### [Material to process]
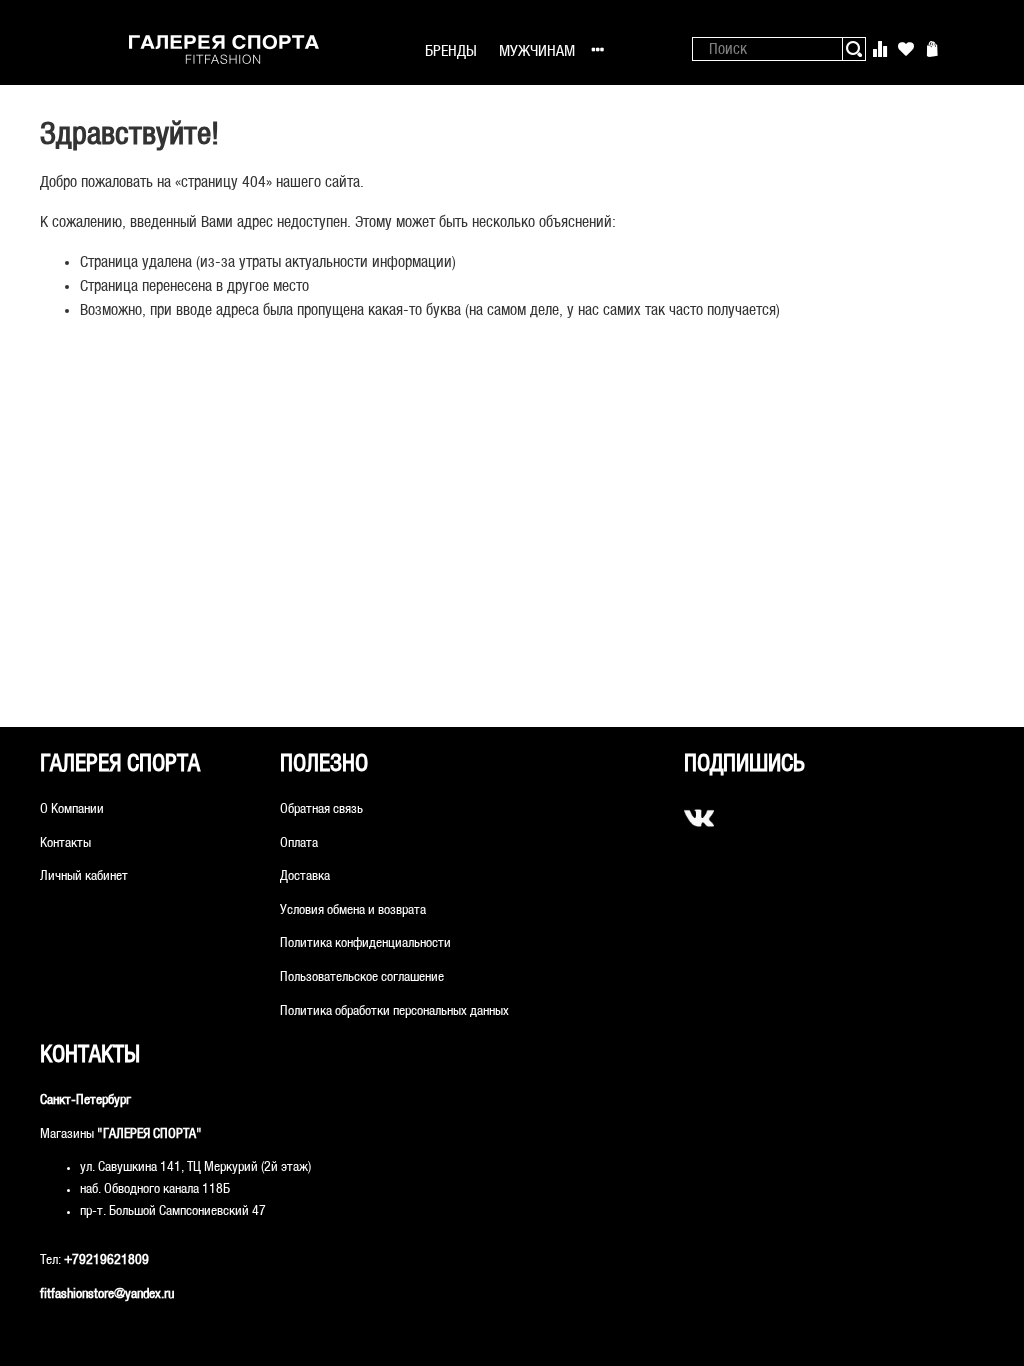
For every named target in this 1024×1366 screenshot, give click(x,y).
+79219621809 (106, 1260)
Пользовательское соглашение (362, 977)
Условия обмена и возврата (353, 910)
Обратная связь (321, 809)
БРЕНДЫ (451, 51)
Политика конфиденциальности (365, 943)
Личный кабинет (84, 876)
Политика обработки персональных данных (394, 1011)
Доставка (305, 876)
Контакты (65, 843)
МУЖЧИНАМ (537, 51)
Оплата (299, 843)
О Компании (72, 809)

### [Exercise]
Line for line, restate the data above and omit every picture.

### [Task answer]
For every named target in this 1024×1366 screenshot, give click(x,y).
+79219621809 (106, 1260)
Пользовательское соглашение (362, 977)
Условия обмена и возврата (353, 910)
Обратная связь (321, 809)
БРЕНДЫ (451, 51)
Политика конфиденциальности (365, 943)
Личный кабинет (84, 876)
Политика обработки персональных данных (394, 1011)
Доставка (305, 876)
Контакты (65, 843)
МУЖЧИНАМ (537, 51)
Оплата (299, 843)
О Компании (72, 809)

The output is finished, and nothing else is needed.